La quatrième journée de la réunion annuelle de l’approche « une seule santé » de la CEDEAO, tenue le jeudi 13 novembre 2025 à Accra au Ghana, a été marquée par un panel portant sur » les Initiatives et collaborations pour renforcer la santé intégrée en Afrique ».
Le Dr Abraham Alemayehu du Centre africain pour le contrôle des maladies (Africa CDC) a déclaré que l’institution a mené des interventions dans des programmes stratégiques afin de garantir la mise en œuvre de la vision « Une seule santé » parmi les États membres. Il a souligné que « Une seule santé » est une priorité majeure pour l’Africa CDC.

Dans cette optique, l’Africa CDC a lancé deux cadres : le Cadre de prévention et de contrôle des zoonoses (2025-2030) ainsi que le Cadre stratégique sur le changement climatique et la santé (2025-2029), à mettre en œuvre à moyen terme. Ils ont également déployé un système de surveillance dans la sous-région de l’Afrique de l’Ouest.
Il a également indiqué qu’ils ont été engagés dans des programmes de renforcement des capacités et de coordination au niveau des États pour élaborer des plans d’action nationaux, ainsi que dans la mise en œuvre d’un programme transfrontalier pour une détection et une réponse coordonnées. « L’Africa CDC peut collaborer avec nos autres partenaires pour institutionnaliser une plateforme conjointe de planification et de coordination », a-t-il affirmé.
Le Dr Tieble Traoré de l’OMS/ AFRO , membre de la quadripartite a noté que » Une seule santé» » est au cœur des programmes de l’Organisation. Il a assuré aux participants que l’OMS est prête à les accompagner dans la formulation de politiques et dans l’expertise technique.
Le Dr Serge Pouam de l’organisation mondiale de la santé Animale (OMSA), membre de la quadripartite pour « Une seule santé », a indiqué que le Secrétariat est prêt à aider tous les membres dans la lutte contre la rage, une zoonose préoccupante.
Il a souligné que la surveillance et la maîtrise de la rage sont des domaines nécessitant des améliorations sur le continent.
Avec plus de 300 centres à travers le continent, il a confié avec assurance : « Nous avons la capacité d’aider les pays qui en ont besoin. Nous sommes disponibles pour soutenir tous les pays à l’échelle régionale. »
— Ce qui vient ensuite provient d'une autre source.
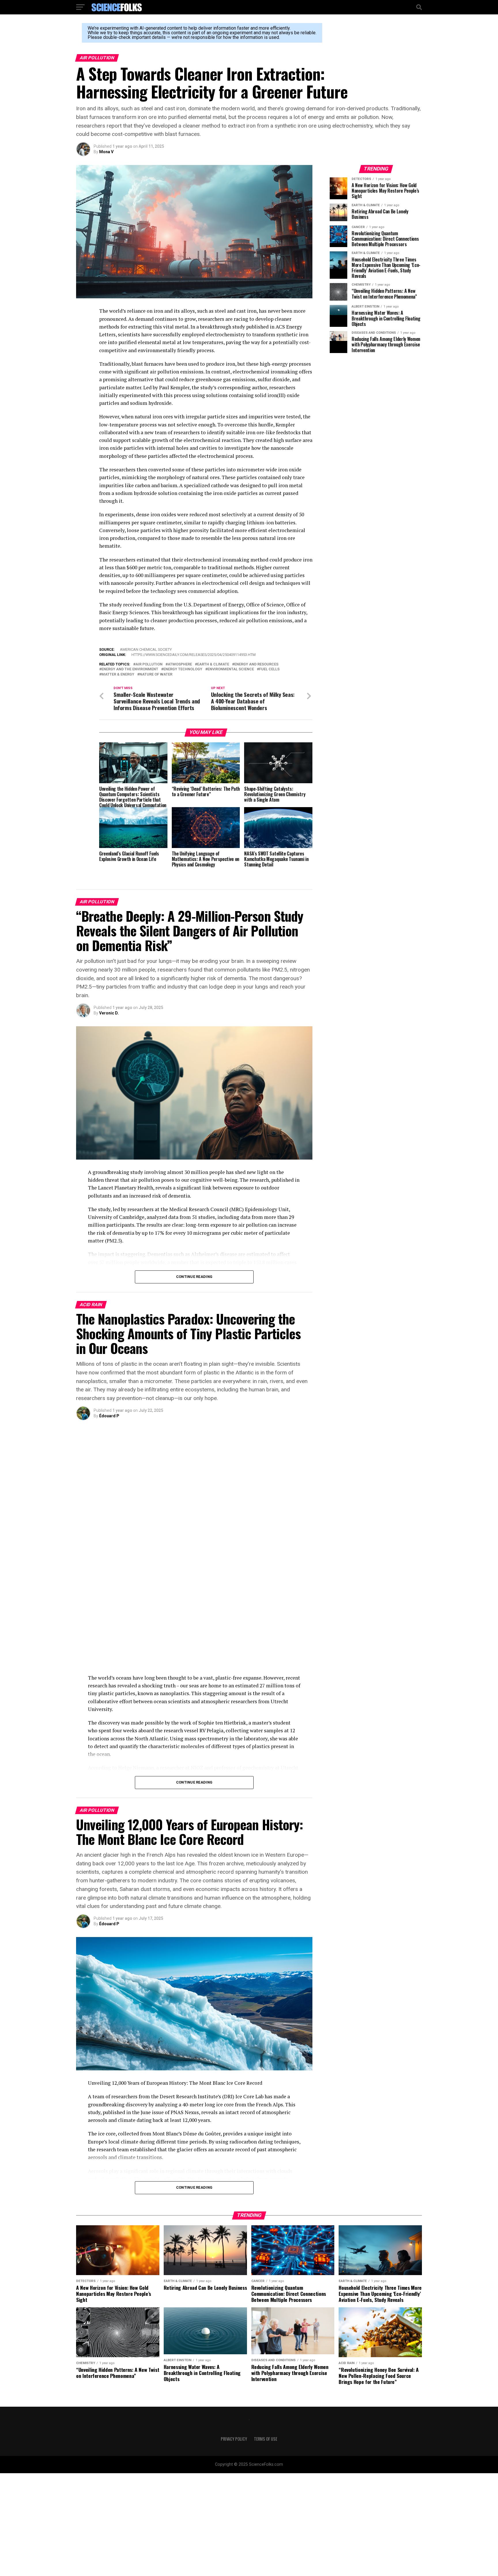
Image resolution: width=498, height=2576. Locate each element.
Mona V (106, 151)
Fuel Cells (269, 669)
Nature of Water (155, 674)
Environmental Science (230, 669)
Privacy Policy (234, 2336)
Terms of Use (265, 2336)
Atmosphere (180, 664)
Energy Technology (182, 669)
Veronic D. (109, 1013)
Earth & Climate (213, 664)
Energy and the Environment (129, 669)
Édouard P (109, 1416)
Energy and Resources (256, 664)
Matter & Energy (117, 674)
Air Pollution (149, 664)
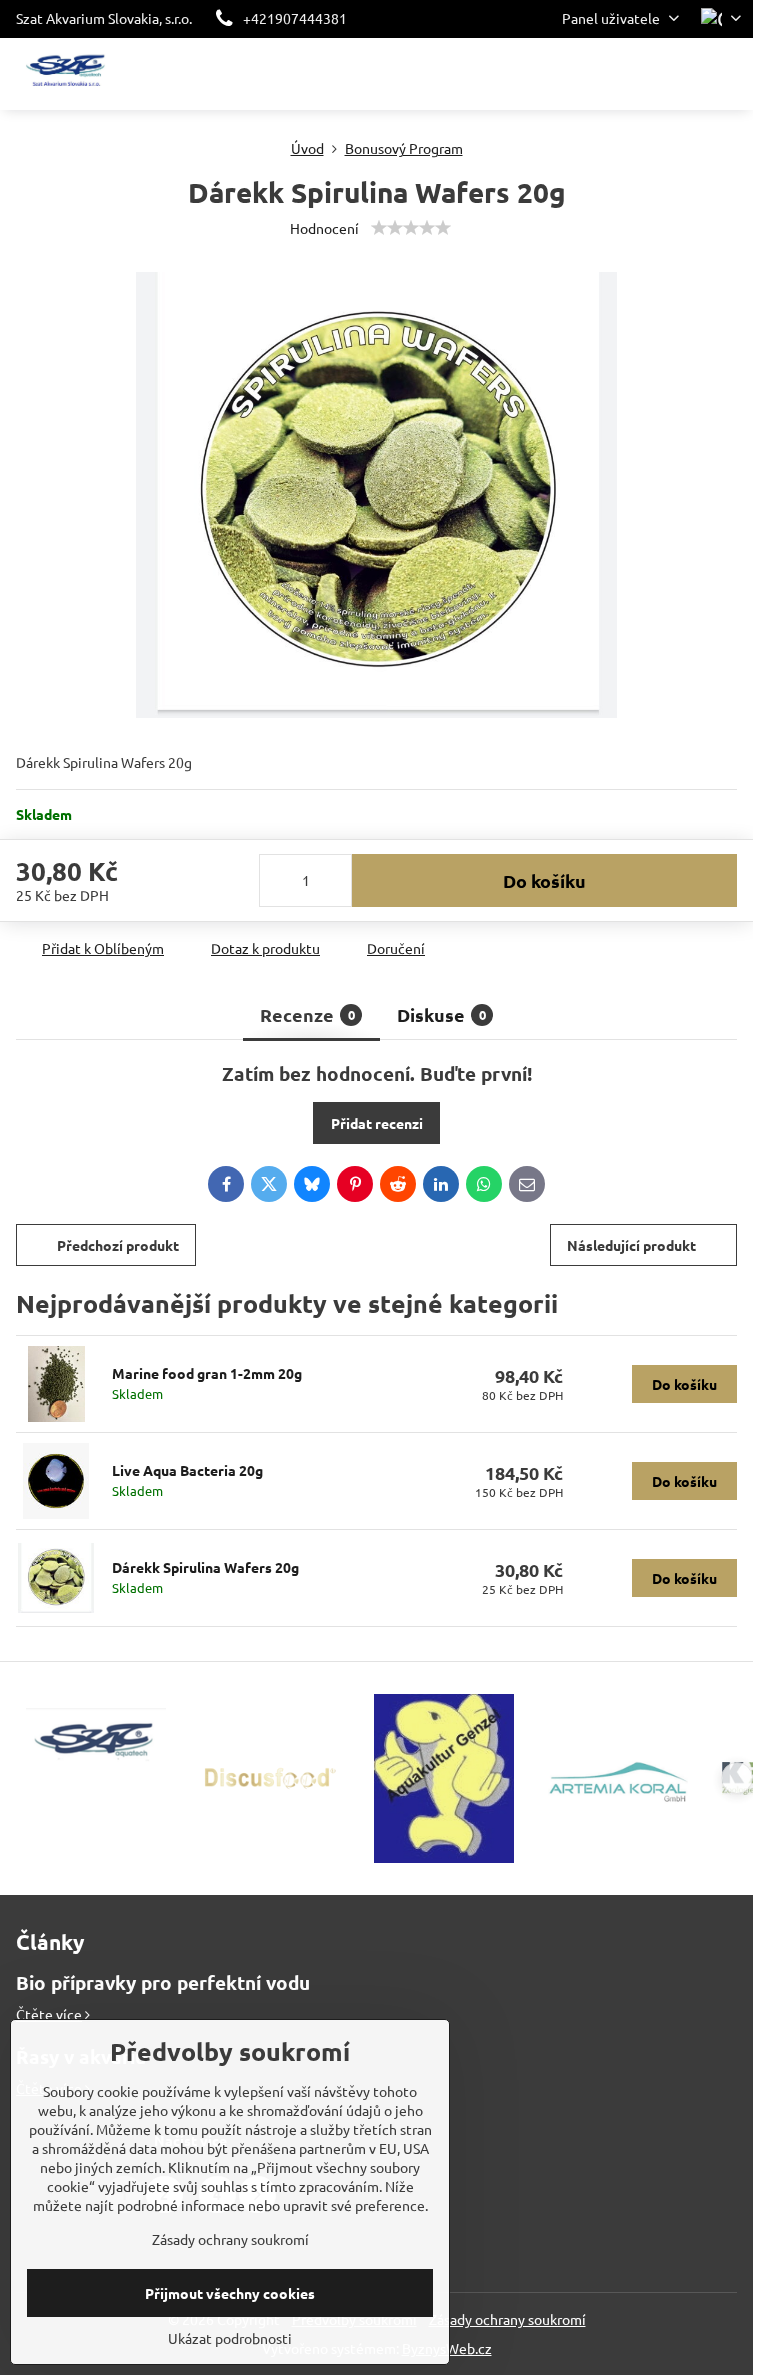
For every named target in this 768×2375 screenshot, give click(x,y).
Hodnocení (324, 228)
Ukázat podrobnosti (230, 2338)
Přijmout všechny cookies (230, 2293)
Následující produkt (631, 1245)
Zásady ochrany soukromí (507, 2319)
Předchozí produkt (118, 1245)
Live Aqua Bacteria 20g (187, 1470)
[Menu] (729, 74)
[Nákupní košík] (681, 74)
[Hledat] (633, 74)
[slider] (411, 228)
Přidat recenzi (377, 1123)
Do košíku (544, 880)
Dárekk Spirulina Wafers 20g (205, 1567)
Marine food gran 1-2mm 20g (207, 1373)
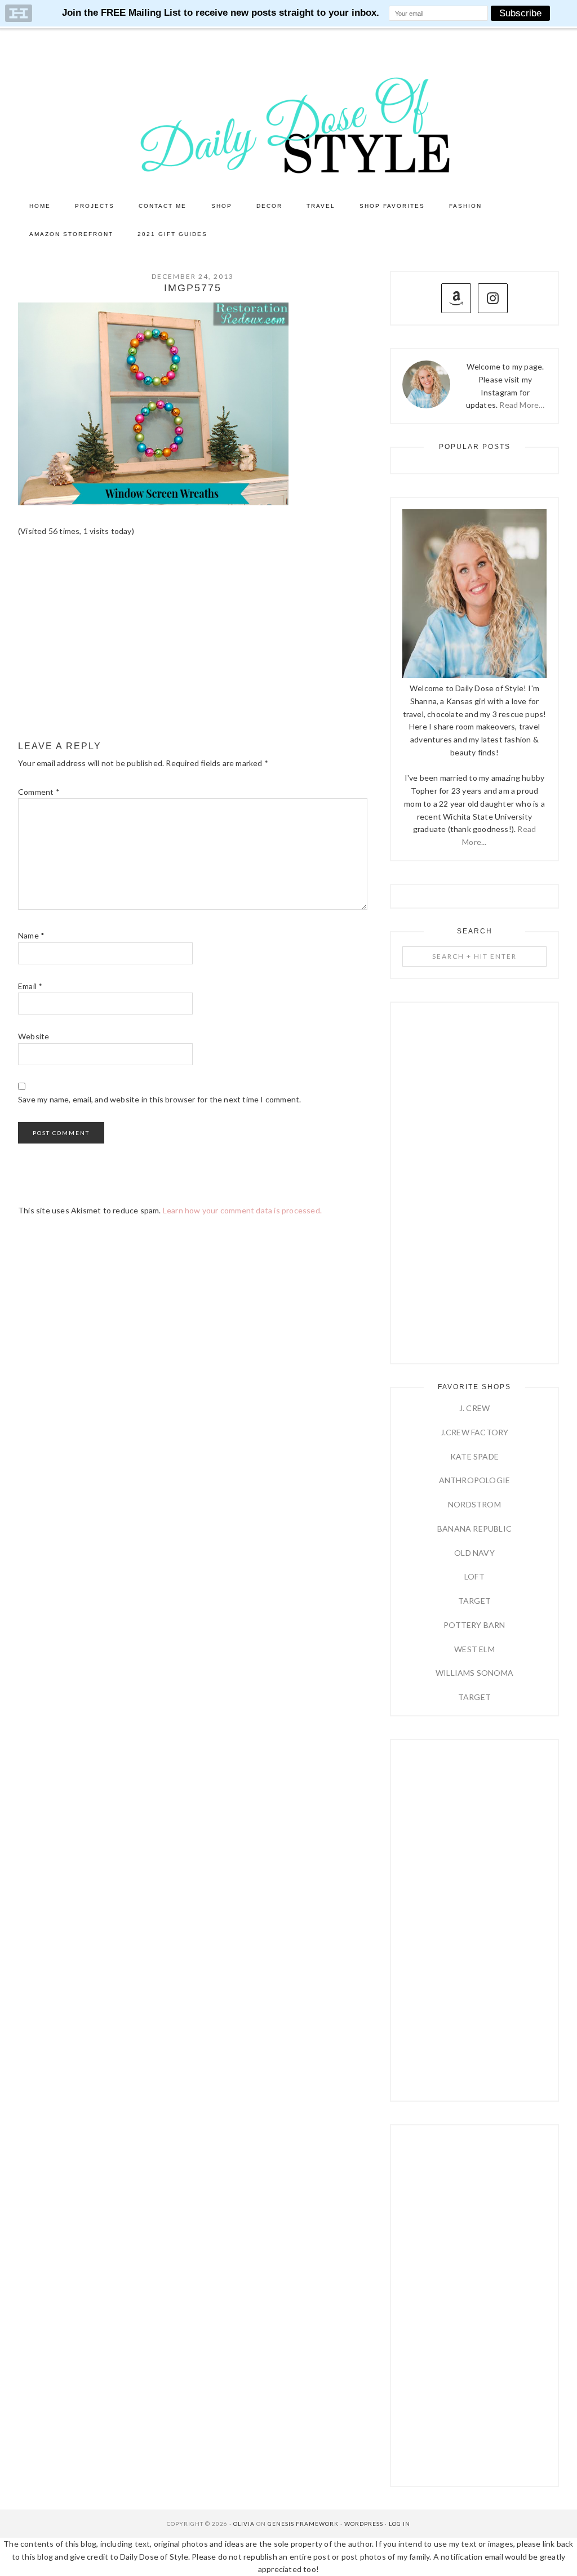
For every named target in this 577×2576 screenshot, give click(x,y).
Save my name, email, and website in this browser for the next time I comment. (159, 1099)
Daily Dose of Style (288, 124)
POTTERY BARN (474, 1625)
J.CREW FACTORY (475, 1432)
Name (31, 935)
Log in (399, 2523)
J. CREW (474, 1408)
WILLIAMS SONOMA (474, 1673)
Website (33, 1036)
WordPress (363, 2523)
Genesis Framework (303, 2523)
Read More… (521, 405)
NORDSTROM (474, 1504)
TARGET (474, 1600)
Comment (39, 792)
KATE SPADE (474, 1456)
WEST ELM (474, 1649)
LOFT (474, 1576)
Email (30, 986)
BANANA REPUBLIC (474, 1528)
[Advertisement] (192, 639)
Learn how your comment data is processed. (242, 1210)
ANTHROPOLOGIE (475, 1480)
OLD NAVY (474, 1553)
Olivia (244, 2523)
Fatima Zanna, responsable du programme RPPP financé par l’Agence allemande de développement (GIZ), a rappelé aux représentants des pays qu’il existe actuellement de nombreuses plateformes de coordination qui doivent être consolidées.
Elle a précisé que cela permettrait d’améliorer l’efficacité de la coordination.
Elle a également rappelé aux participants que la responsabilité de la mise en œuvre de « Une seule santé » leur incombe.
« Il n’y aura pas de ministère ou d’agence spécifiquement dédiés à « Une seule santé ». Cependant, dans votre planification, réfléchissez à la façon dont vous pouvez intégrer certains aspects de « Une seule santé » dans vos activités. »
Elle a encouragé les représentants à trouver des moyens d’intégrer davantage les universitaires, notamment les doctorants, pour réaliser plus de recherches sur « Une seule santé ».
Le Dr Olivier Manigart répresentant du PROALAB a souligné la nécessité de faire le pont entre la politique et la mise en œuvre en disposant d’une équipe de terrain pour faire le travail.